Instructions to follow:
Rewrite the records below, swapping every "Identify the location of" for "Find the position of" and leaving everything else as it stands.

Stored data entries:
▼

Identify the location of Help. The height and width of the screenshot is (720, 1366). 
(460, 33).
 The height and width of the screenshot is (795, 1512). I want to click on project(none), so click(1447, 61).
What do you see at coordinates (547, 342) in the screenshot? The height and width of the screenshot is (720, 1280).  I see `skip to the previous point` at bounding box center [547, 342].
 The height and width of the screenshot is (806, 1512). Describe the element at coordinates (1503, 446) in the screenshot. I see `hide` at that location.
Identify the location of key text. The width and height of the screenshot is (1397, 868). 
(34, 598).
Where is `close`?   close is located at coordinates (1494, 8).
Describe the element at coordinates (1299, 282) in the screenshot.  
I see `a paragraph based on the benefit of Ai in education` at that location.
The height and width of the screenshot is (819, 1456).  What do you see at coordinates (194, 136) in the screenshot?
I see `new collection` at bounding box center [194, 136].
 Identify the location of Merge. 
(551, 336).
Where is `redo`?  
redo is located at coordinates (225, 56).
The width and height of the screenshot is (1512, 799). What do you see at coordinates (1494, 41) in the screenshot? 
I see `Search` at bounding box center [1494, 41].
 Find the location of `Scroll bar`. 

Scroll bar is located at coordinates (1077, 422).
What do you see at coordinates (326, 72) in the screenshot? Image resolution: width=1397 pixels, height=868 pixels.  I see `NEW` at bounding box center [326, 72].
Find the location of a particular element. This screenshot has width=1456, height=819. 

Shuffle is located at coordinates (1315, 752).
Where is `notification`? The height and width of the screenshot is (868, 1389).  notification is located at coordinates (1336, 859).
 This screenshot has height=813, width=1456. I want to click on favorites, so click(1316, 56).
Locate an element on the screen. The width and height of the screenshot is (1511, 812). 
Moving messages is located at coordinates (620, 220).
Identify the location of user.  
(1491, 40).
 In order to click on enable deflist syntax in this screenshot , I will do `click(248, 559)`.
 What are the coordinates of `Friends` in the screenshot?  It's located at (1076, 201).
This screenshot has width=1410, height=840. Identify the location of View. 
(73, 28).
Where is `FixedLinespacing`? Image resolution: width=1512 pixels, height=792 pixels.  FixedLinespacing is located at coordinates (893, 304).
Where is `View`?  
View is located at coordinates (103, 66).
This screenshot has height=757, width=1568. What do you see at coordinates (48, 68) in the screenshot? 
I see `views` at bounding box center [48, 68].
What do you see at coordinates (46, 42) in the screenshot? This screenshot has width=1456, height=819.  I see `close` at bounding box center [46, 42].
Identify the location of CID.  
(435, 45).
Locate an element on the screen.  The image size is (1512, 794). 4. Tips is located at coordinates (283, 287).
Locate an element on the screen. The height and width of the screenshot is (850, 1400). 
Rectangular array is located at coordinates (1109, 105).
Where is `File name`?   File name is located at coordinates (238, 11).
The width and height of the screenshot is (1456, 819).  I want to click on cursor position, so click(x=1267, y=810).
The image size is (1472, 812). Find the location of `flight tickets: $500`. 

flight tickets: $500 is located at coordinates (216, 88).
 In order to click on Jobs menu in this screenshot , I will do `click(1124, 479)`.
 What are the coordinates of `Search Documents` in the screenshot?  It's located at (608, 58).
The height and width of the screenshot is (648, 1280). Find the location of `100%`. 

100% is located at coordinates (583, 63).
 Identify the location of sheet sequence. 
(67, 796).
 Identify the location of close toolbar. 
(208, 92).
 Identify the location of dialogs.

▲

Reply:
Find the position of Help. The height and width of the screenshot is (720, 1366). 
(460, 33).
 The height and width of the screenshot is (795, 1512). I want to click on project(none), so click(1447, 61).
What do you see at coordinates (547, 342) in the screenshot? The height and width of the screenshot is (720, 1280).  I see `skip to the previous point` at bounding box center [547, 342].
 The height and width of the screenshot is (806, 1512). Describe the element at coordinates (1503, 446) in the screenshot. I see `hide` at that location.
Find the position of key text. The width and height of the screenshot is (1397, 868). 
(34, 598).
Where is `close`?   close is located at coordinates (1494, 8).
Describe the element at coordinates (1299, 282) in the screenshot.  
I see `a paragraph based on the benefit of Ai in education` at that location.
The height and width of the screenshot is (819, 1456).  What do you see at coordinates (194, 136) in the screenshot?
I see `new collection` at bounding box center [194, 136].
 Find the position of Merge. 
(551, 336).
Where is `redo`?  
redo is located at coordinates (225, 56).
The width and height of the screenshot is (1512, 799). What do you see at coordinates (1494, 41) in the screenshot? 
I see `Search` at bounding box center [1494, 41].
 Find the location of `Scroll bar`. 

Scroll bar is located at coordinates (1077, 422).
What do you see at coordinates (326, 72) in the screenshot? Image resolution: width=1397 pixels, height=868 pixels.  I see `NEW` at bounding box center [326, 72].
Find the location of a particular element. This screenshot has width=1456, height=819. 

Shuffle is located at coordinates (1315, 752).
Where is `notification`? The height and width of the screenshot is (868, 1389).  notification is located at coordinates (1336, 859).
 This screenshot has height=813, width=1456. I want to click on favorites, so click(1316, 56).
Locate an element on the screen. The width and height of the screenshot is (1511, 812). 
Moving messages is located at coordinates (620, 220).
Find the position of user.  
(1491, 40).
 In order to click on enable deflist syntax in this screenshot , I will do `click(248, 559)`.
 What are the coordinates of `Friends` in the screenshot?  It's located at (1076, 201).
This screenshot has width=1410, height=840. Find the position of View. 
(73, 28).
Where is `FixedLinespacing`? Image resolution: width=1512 pixels, height=792 pixels.  FixedLinespacing is located at coordinates (893, 304).
Where is `View`?  
View is located at coordinates (103, 66).
This screenshot has height=757, width=1568. What do you see at coordinates (48, 68) in the screenshot? 
I see `views` at bounding box center [48, 68].
What do you see at coordinates (46, 42) in the screenshot? This screenshot has width=1456, height=819.  I see `close` at bounding box center [46, 42].
Find the position of CID.  
(435, 45).
Locate an element on the screen.  The image size is (1512, 794). 4. Tips is located at coordinates (283, 287).
Locate an element on the screen. The height and width of the screenshot is (850, 1400). 
Rectangular array is located at coordinates (1109, 105).
Where is `File name`?   File name is located at coordinates (238, 11).
The width and height of the screenshot is (1456, 819).  I want to click on cursor position, so click(x=1267, y=810).
The image size is (1472, 812). Find the location of `flight tickets: $500`. 

flight tickets: $500 is located at coordinates (216, 88).
 In order to click on Jobs menu in this screenshot , I will do `click(1124, 479)`.
 What are the coordinates of `Search Documents` in the screenshot?  It's located at (608, 58).
The height and width of the screenshot is (648, 1280). Find the location of `100%`. 

100% is located at coordinates (583, 63).
 Find the position of sheet sequence. 
(67, 796).
 Find the position of close toolbar. 
(208, 92).
 Find the position of dialogs.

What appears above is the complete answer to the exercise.